> **TASK GOAL**
Reproduce each of the following lines of data word for word.
## start DATASET RECORDS
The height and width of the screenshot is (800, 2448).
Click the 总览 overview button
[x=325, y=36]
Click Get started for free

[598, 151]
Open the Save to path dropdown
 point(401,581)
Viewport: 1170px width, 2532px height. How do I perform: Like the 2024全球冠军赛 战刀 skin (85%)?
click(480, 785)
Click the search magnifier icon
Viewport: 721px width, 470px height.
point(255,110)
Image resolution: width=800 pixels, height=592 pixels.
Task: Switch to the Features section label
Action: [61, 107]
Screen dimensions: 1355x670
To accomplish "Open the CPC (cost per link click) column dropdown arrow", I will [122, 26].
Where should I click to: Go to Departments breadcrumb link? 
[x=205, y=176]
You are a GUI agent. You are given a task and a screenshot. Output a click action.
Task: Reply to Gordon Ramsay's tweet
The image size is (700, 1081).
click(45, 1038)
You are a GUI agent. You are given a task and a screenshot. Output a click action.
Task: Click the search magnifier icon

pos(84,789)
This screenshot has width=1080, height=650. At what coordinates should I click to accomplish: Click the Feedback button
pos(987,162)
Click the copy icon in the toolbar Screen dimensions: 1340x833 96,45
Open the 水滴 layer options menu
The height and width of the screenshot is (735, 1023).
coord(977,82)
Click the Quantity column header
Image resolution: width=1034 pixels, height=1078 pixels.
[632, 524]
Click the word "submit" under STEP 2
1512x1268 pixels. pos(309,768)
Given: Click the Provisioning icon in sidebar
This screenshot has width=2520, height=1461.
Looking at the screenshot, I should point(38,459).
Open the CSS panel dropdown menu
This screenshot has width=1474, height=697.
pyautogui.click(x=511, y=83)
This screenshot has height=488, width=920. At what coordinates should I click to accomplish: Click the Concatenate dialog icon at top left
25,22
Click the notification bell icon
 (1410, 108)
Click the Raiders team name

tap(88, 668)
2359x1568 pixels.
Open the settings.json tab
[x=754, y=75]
## end DATASET RECORDS
> **COMPLETE ANSWER**
The height and width of the screenshot is (800, 2448).
Click the 总览 overview button
[x=325, y=36]
Click Get started for free

[598, 151]
Open the Save to path dropdown
 point(401,581)
Viewport: 1170px width, 2532px height. How do I perform: Like the 2024全球冠军赛 战刀 skin (85%)?
click(480, 785)
Click the search magnifier icon
Viewport: 721px width, 470px height.
point(255,110)
Image resolution: width=800 pixels, height=592 pixels.
Task: Switch to the Features section label
Action: [61, 107]
Screen dimensions: 1355x670
To accomplish "Open the CPC (cost per link click) column dropdown arrow", I will [122, 26].
Where should I click to: Go to Departments breadcrumb link? 
[x=205, y=176]
You are a GUI agent. You are given a task and a screenshot. Output a click action.
Task: Reply to Gordon Ramsay's tweet
The image size is (700, 1081).
click(45, 1038)
You are a GUI agent. You are given a task and a screenshot. Output a click action.
Task: Click the search magnifier icon

pos(84,789)
This screenshot has width=1080, height=650. At what coordinates should I click to accomplish: Click the Feedback button
pos(987,162)
Click the copy icon in the toolbar Screen dimensions: 1340x833 96,45
Open the 水滴 layer options menu
The height and width of the screenshot is (735, 1023).
coord(977,82)
Click the Quantity column header
Image resolution: width=1034 pixels, height=1078 pixels.
[632, 524]
Click the word "submit" under STEP 2
1512x1268 pixels. pos(309,768)
Given: Click the Provisioning icon in sidebar
This screenshot has width=2520, height=1461.
Looking at the screenshot, I should point(38,459).
Open the CSS panel dropdown menu
This screenshot has width=1474, height=697.
pyautogui.click(x=511, y=83)
This screenshot has height=488, width=920. At what coordinates should I click to accomplish: Click the Concatenate dialog icon at top left
25,22
Click the notification bell icon
 (1410, 108)
Click the Raiders team name

tap(88, 668)
2359x1568 pixels.
Open the settings.json tab
[x=754, y=75]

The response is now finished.